Data for processing:
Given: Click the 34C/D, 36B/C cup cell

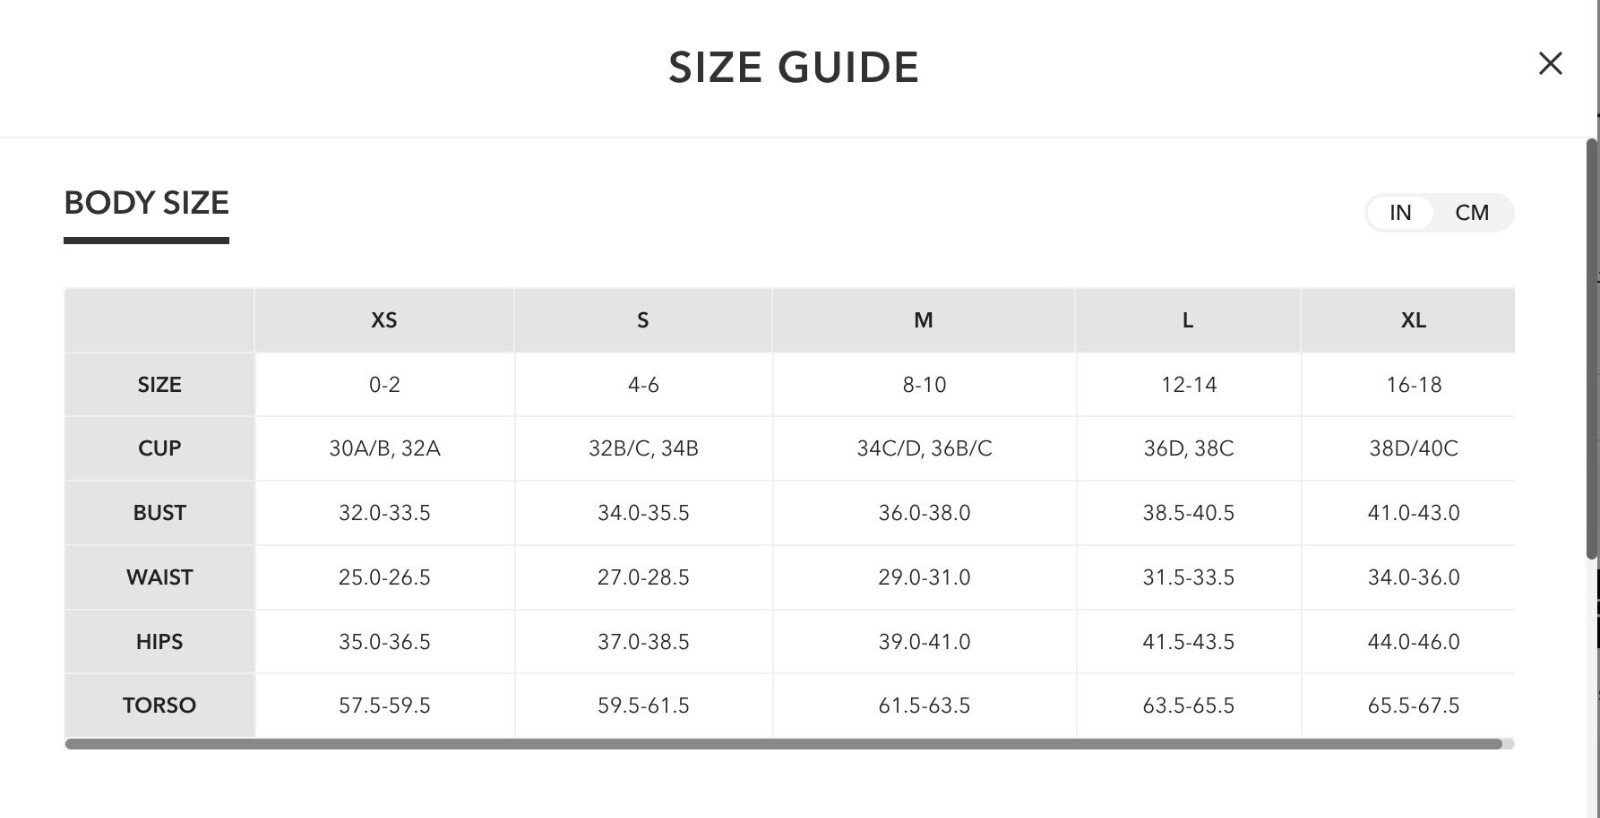Looking at the screenshot, I should [924, 449].

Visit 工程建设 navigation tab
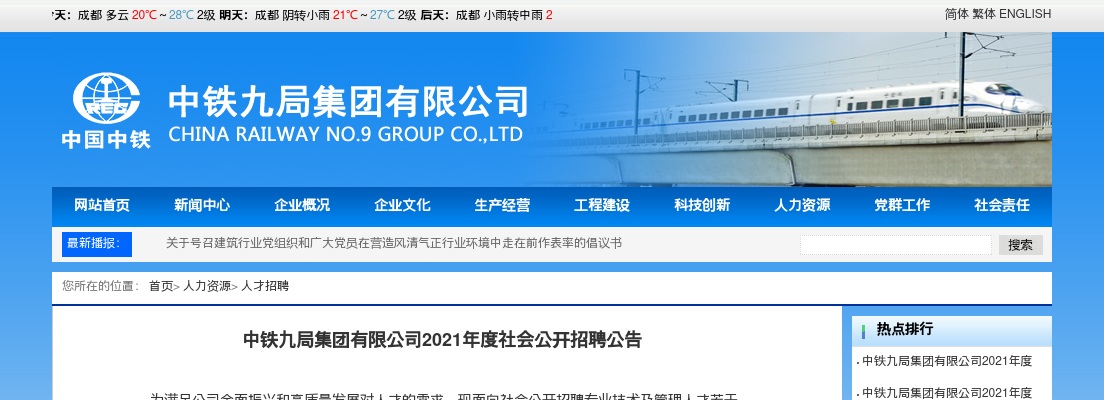(602, 205)
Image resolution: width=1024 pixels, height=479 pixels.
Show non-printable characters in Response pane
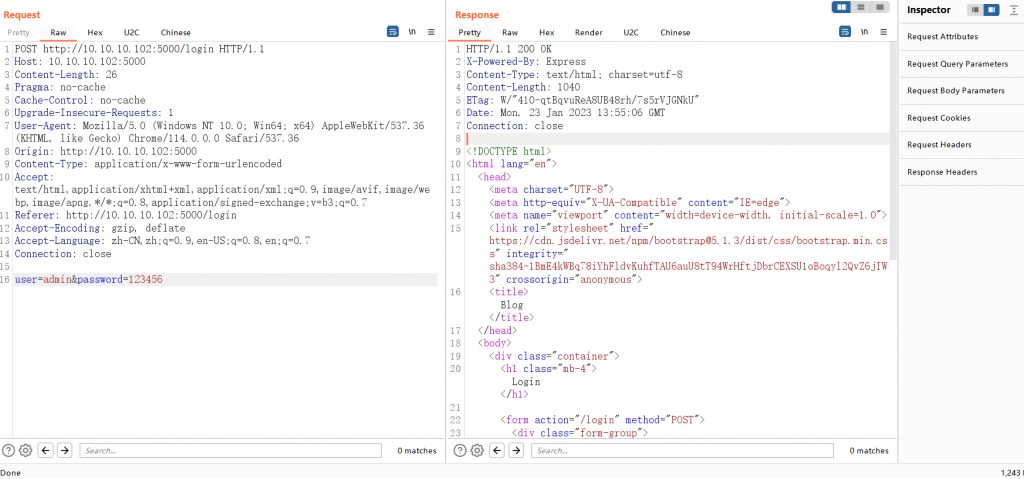click(x=864, y=32)
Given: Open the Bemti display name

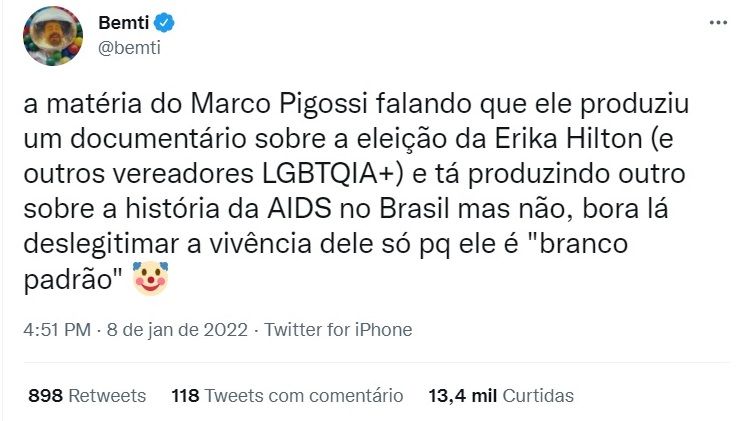Looking at the screenshot, I should (x=125, y=23).
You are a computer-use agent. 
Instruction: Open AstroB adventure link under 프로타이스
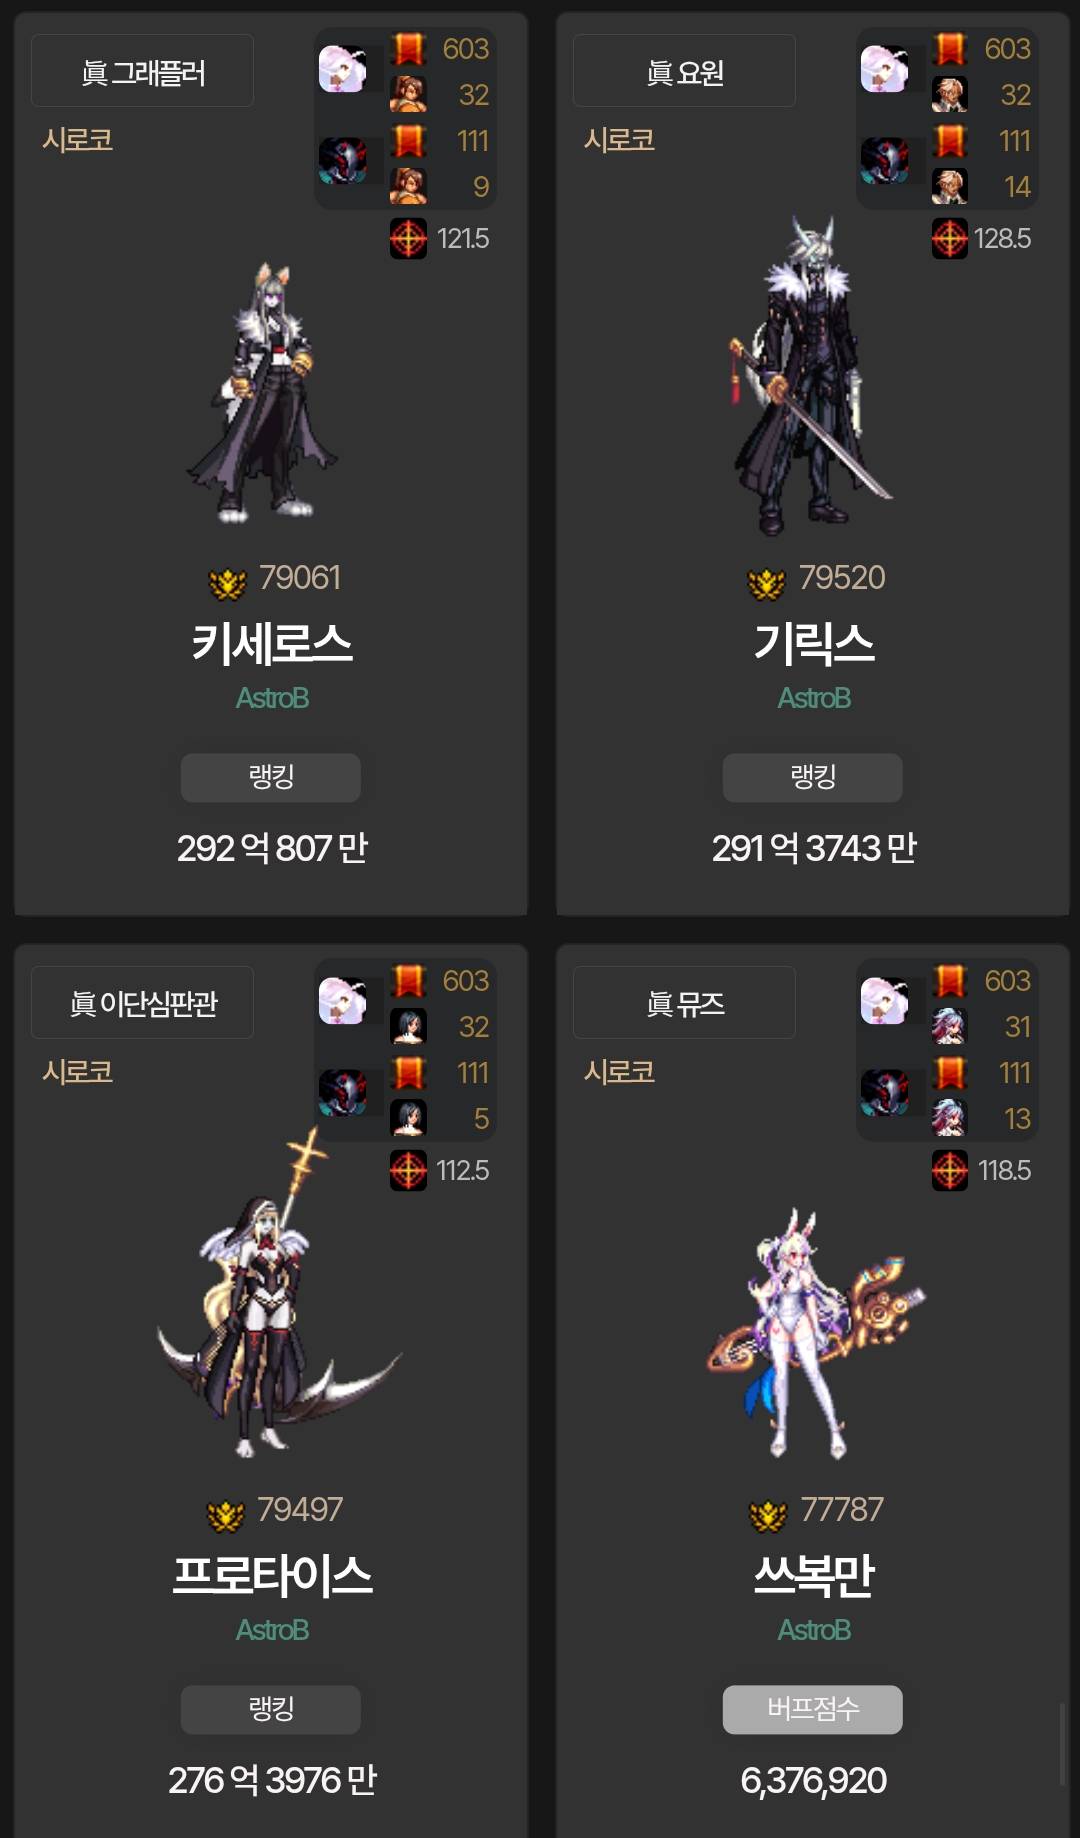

Work order:
The expected output is every entry, retyped exactly, with all pictures removed.

Your solution:
Given: Click the 34C/D, 36B/C cup cell

Looking at the screenshot, I should [924, 449].

Visit 工程建设 navigation tab
(602, 205)
Image resolution: width=1024 pixels, height=479 pixels.
Show non-printable characters in Response pane
click(x=864, y=32)
Given: Open the Bemti display name

Looking at the screenshot, I should (x=125, y=23).
You are a computer-use agent. 
Instruction: Open AstroB adventure link under 프로타이스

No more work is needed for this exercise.